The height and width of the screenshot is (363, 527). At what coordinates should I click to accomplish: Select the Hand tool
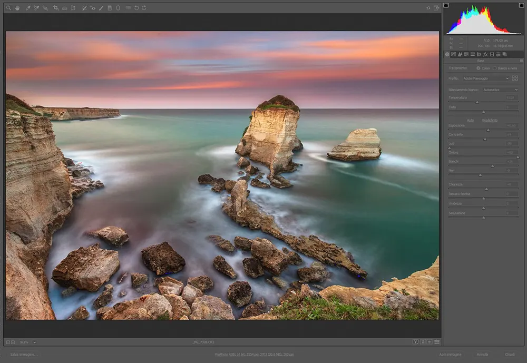(17, 7)
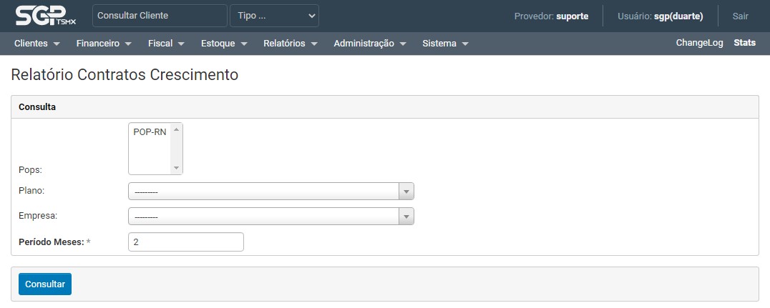Select POP-RN in the Pops list
This screenshot has width=770, height=308.
150,132
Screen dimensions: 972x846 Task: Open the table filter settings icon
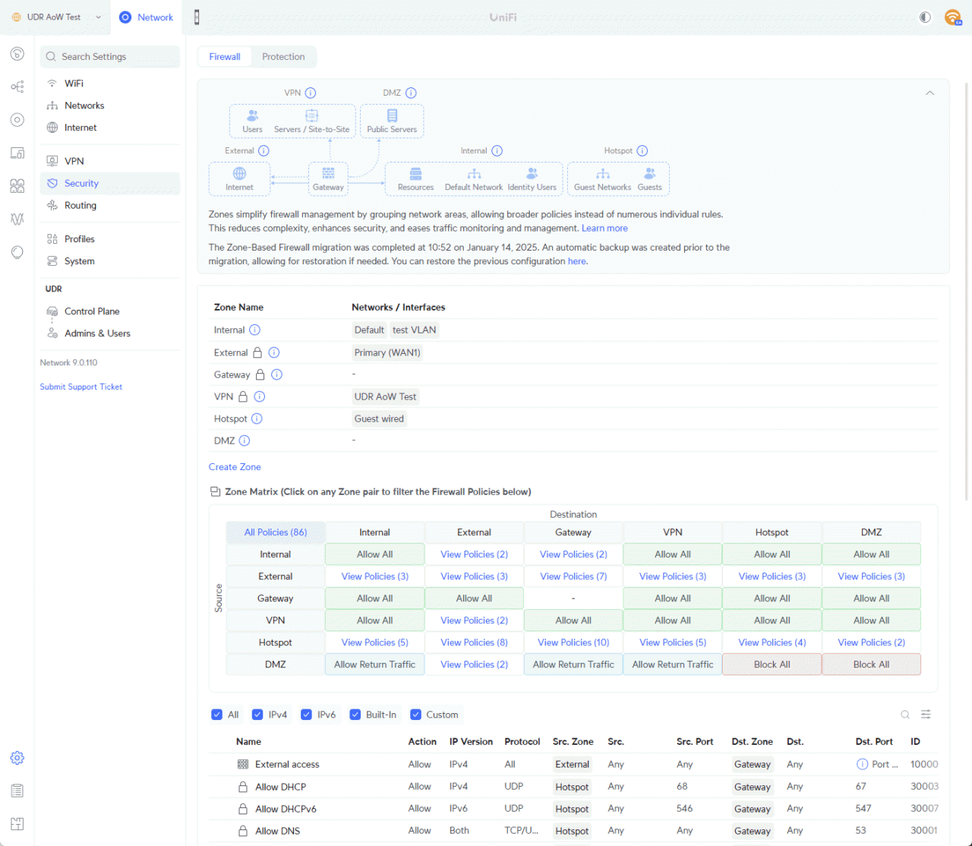point(926,715)
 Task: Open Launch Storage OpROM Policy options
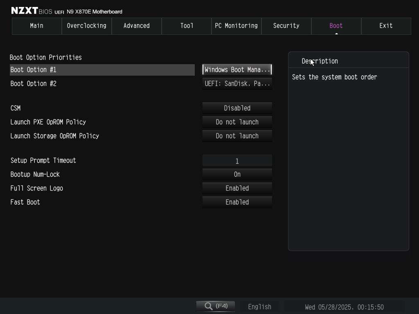237,136
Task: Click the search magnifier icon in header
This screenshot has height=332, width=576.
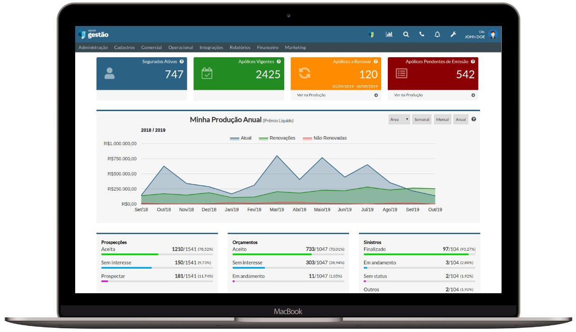Action: (x=406, y=35)
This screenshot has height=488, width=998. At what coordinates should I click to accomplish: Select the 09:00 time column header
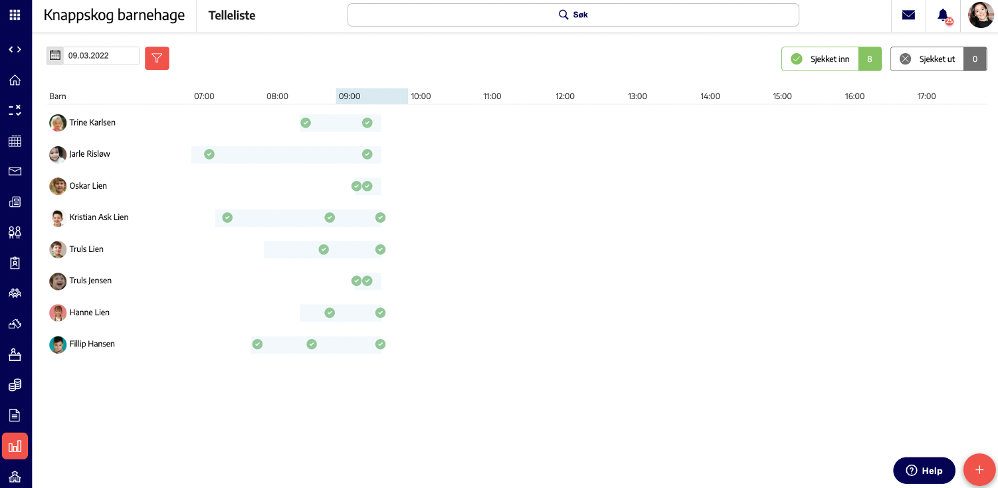coord(371,96)
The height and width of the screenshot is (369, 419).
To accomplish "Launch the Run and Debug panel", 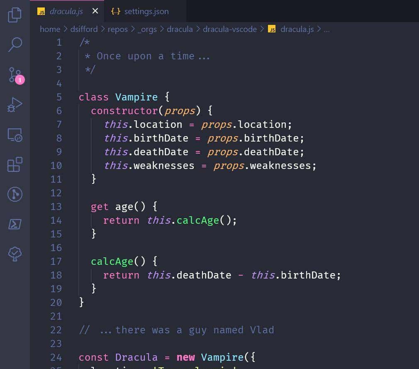I will click(x=15, y=104).
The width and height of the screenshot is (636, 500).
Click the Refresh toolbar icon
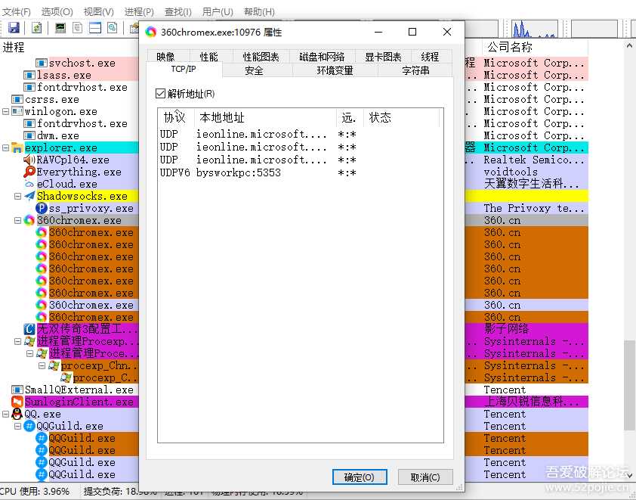[36, 28]
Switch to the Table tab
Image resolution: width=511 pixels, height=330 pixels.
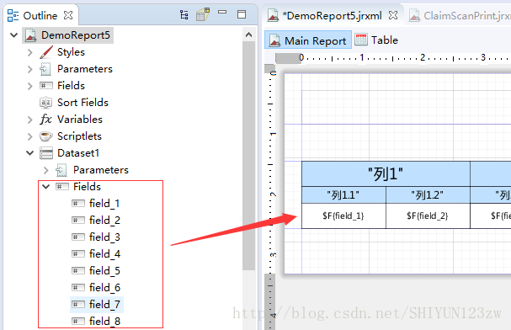pos(376,40)
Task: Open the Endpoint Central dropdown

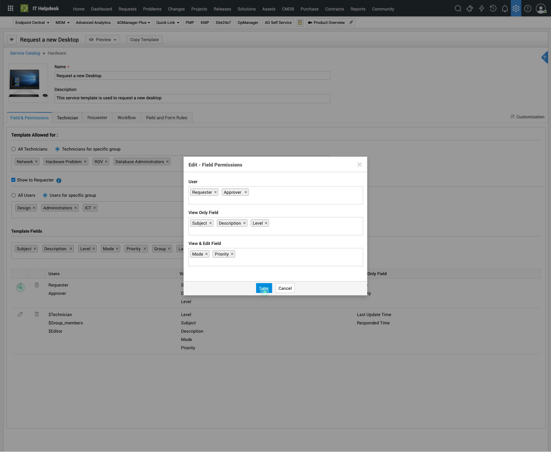Action: (32, 23)
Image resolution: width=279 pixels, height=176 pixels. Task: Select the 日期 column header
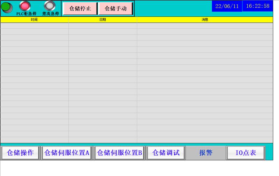(103, 20)
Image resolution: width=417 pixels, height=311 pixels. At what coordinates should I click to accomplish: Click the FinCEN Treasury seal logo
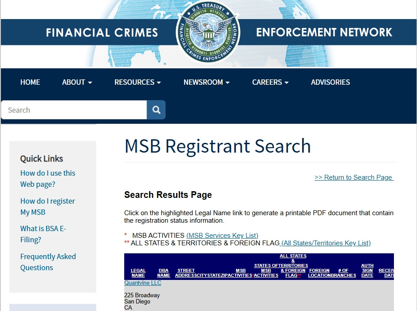point(208,32)

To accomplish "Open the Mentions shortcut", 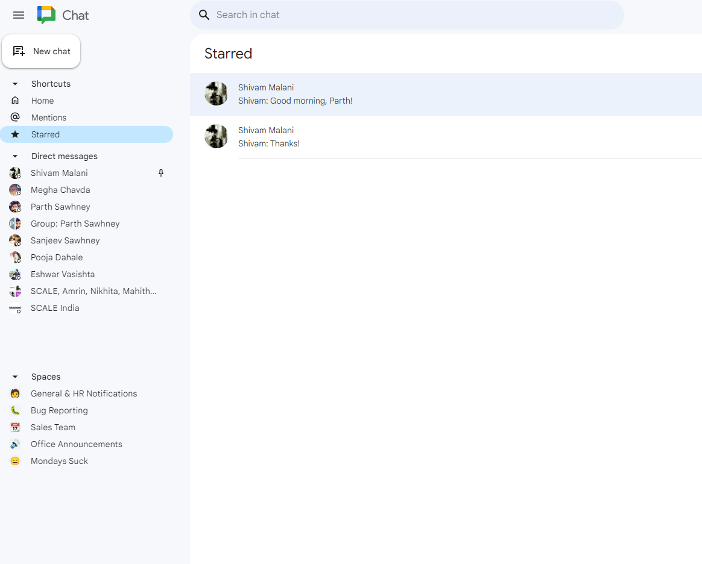I will tap(48, 117).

####################

**Exercise details**:
Write out, exactly and with no pictures, the lines of the data from the first through the line containing "Task: Click the".

**Response to the exercise**:
The height and width of the screenshot is (363, 527). At what coordinates should I click to accomplish: Select the Hand tool
(17, 7)
Select POP-RN in the Pops list
This screenshot has width=770, height=308.
150,132
Screen dimensions: 972x846 Task: Open the table filter settings icon
point(926,715)
 Task: Open Launch Storage OpROM Policy options
237,136
Task: Click the search magnifier icon in header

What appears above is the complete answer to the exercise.